Pemaparan terakhir disampaikan oleh Dilbert Timothy Tansania, siswa di St. Mary Assumpta Junior High School Kupang. “Empat tema besar hasil photovoice yang menjadi perhatian saya berkenaan dengan perundungan, teman sebaya sebagai support system, dan hubungan siswa reguler dengan siswa berkebutuhan khusus,” ujarnya.
Pada sesi terakhir, Indra Yohanes Kiling, Ph.D., memberikan tanggapan mengenai pemaparan tersebut. Ia mengatakan bahwa photovoice mengandung inisiatif dan refleksi siswa dalam menggarisbawahi isu yang tengah terjadi di lingkungan sekolah. “Photovoice bukan sekedar menjadi hasil karya yang dipamerkan, namun dapat mempengaruhi seluruh stakeholder untuk mengatasi segala isu yang terjadi sehingga semakin meningkatkan kesejahteraan psikologis di lingkungan sekolah,” imbuhnya.
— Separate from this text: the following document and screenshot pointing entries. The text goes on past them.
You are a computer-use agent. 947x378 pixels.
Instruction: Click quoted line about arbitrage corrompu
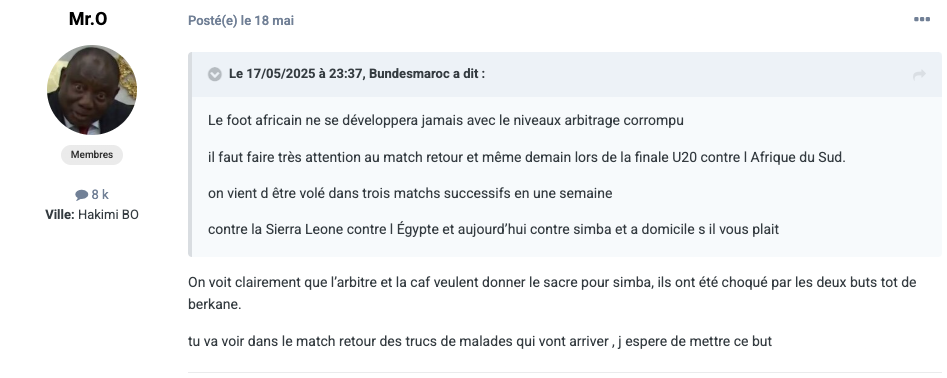click(x=446, y=120)
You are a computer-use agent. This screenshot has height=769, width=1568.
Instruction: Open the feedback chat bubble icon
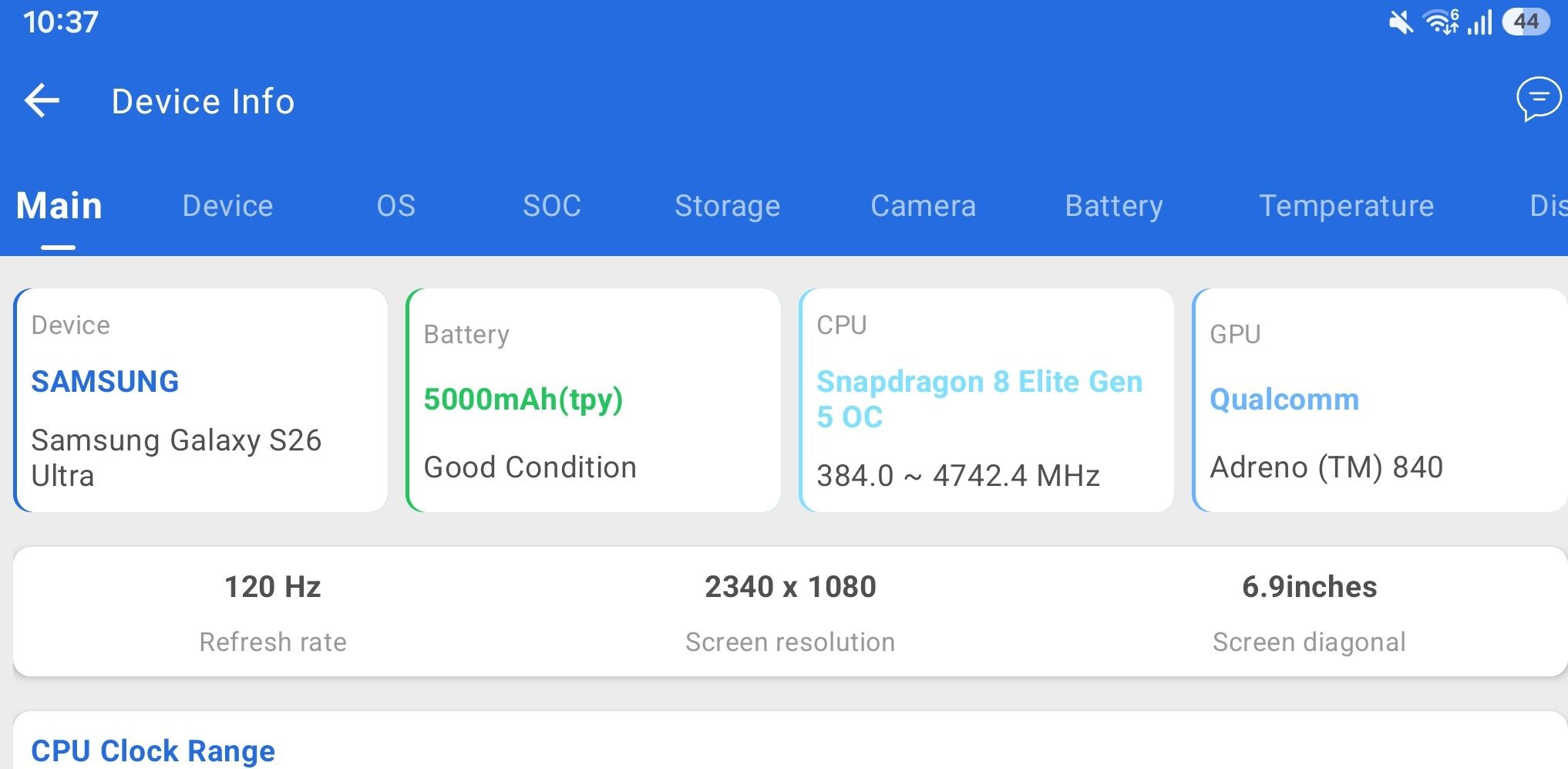click(x=1538, y=99)
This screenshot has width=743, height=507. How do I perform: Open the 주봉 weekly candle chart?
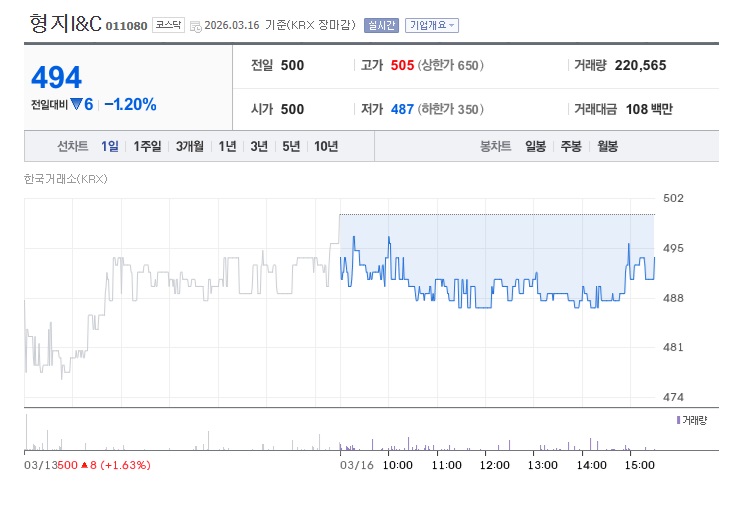tap(571, 146)
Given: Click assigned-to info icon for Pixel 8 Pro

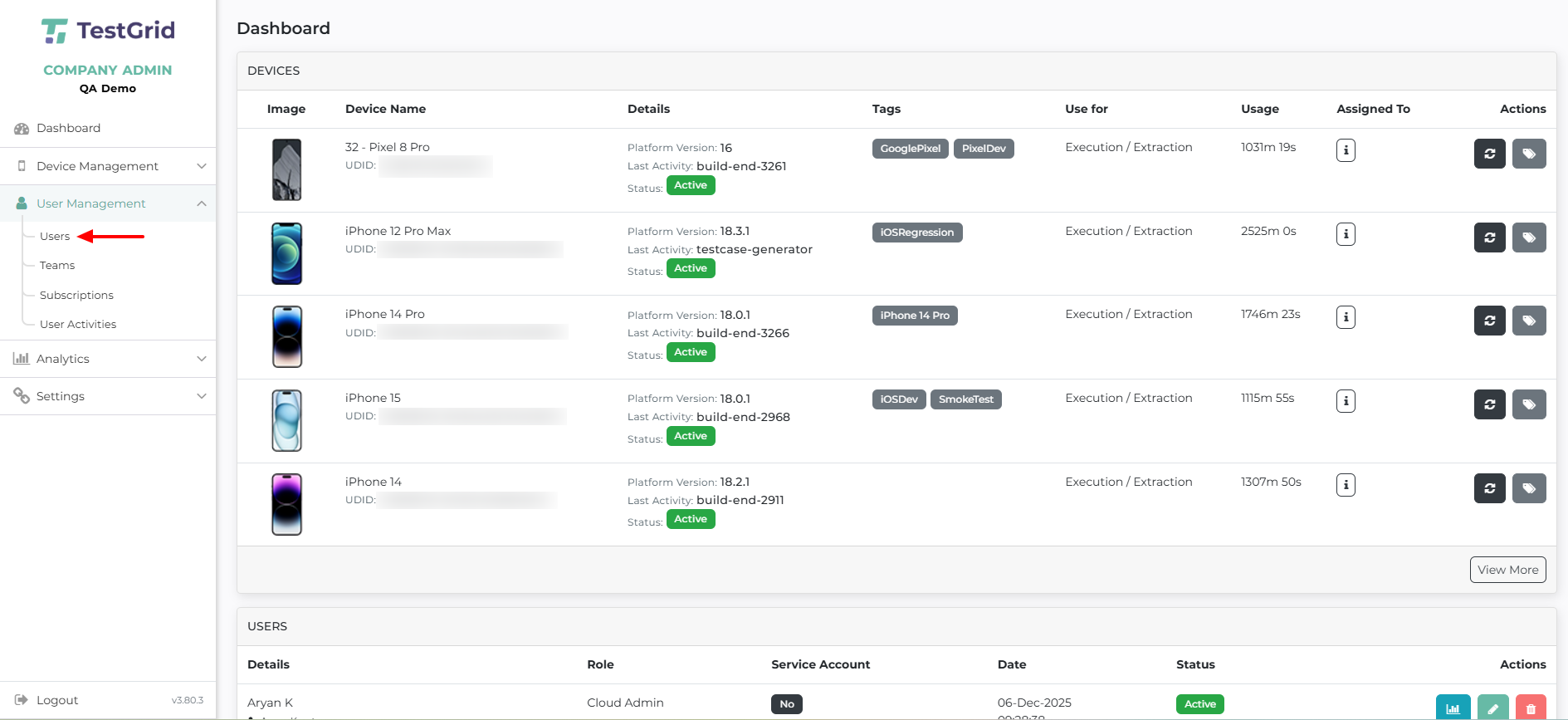Looking at the screenshot, I should (x=1346, y=150).
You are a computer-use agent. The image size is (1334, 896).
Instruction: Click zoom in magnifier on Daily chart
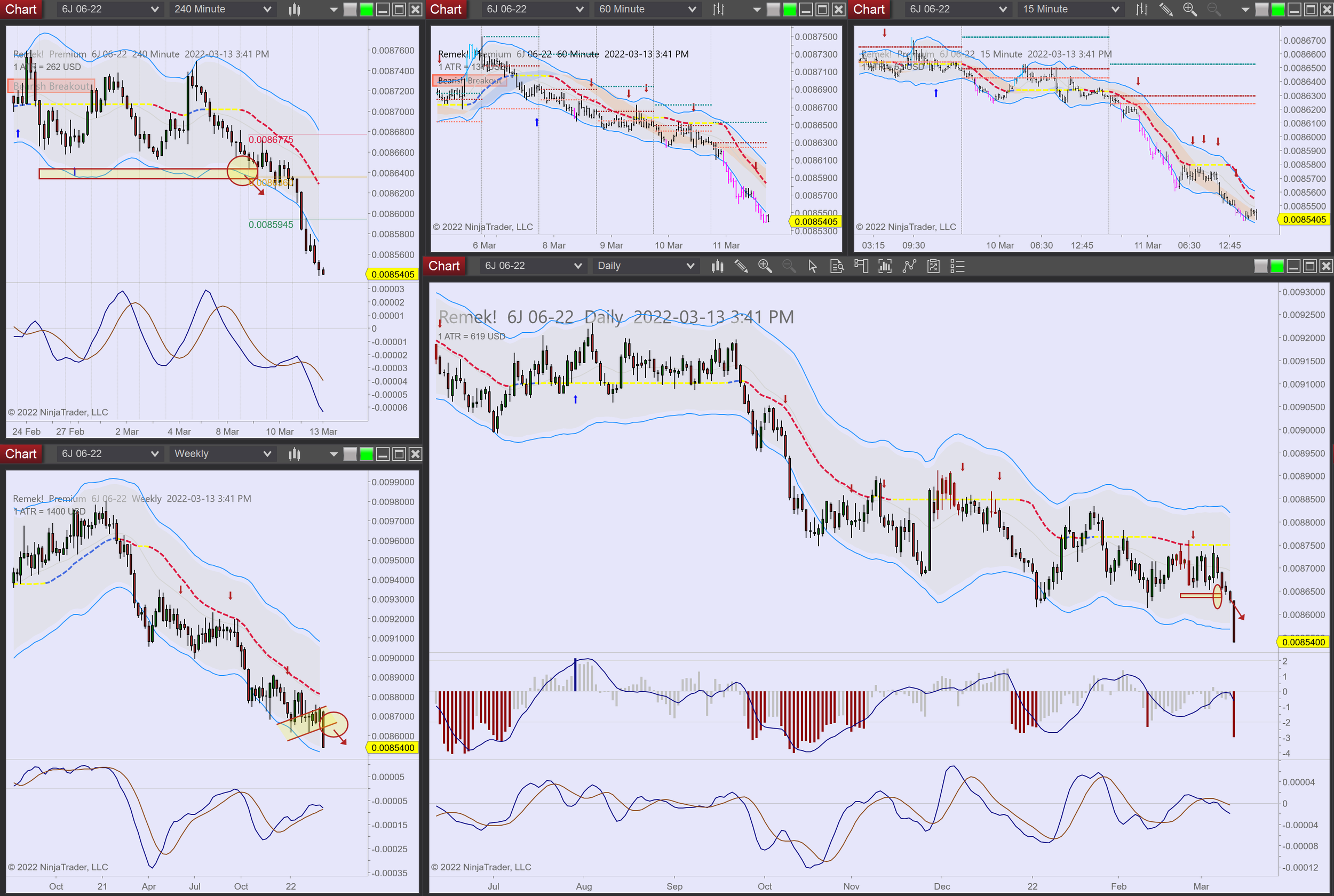pos(765,266)
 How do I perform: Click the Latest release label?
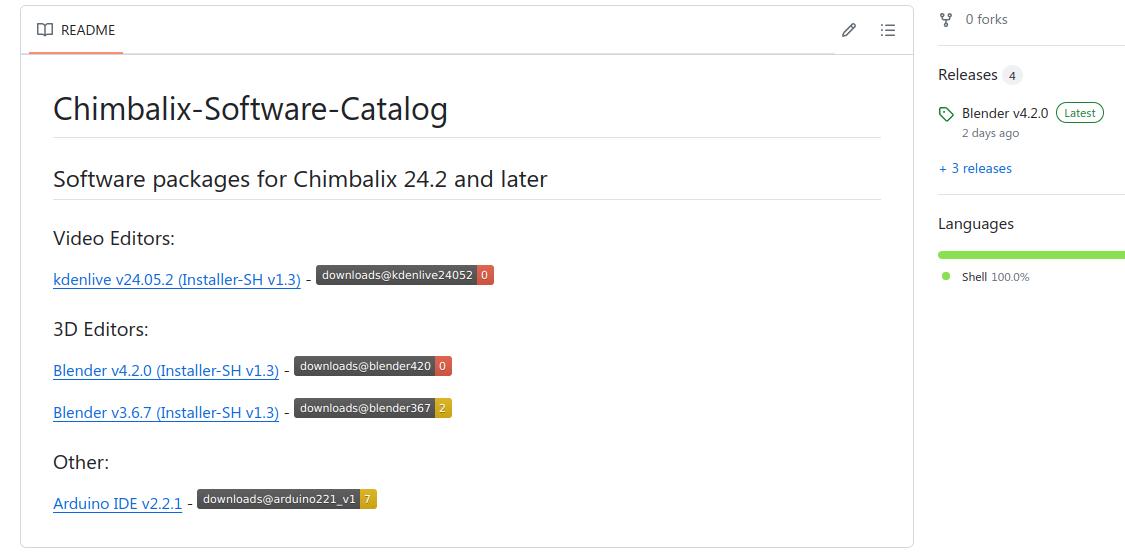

Dengan diadakannya webinar ini, CLSD UGM dapat membantu peningkatan kesehatan serta kesejahteraan psikologis. Webinar ini bertujuan untuk memaparkan hasil aksi para peneliti anak dari Yogyakarta, Jambi, dan Kupang mengenai isu kesejahteraan psikologis di sekolah. Lantaran isu ini masih sangat penting dan krusial untuk diperhatikan saat ini.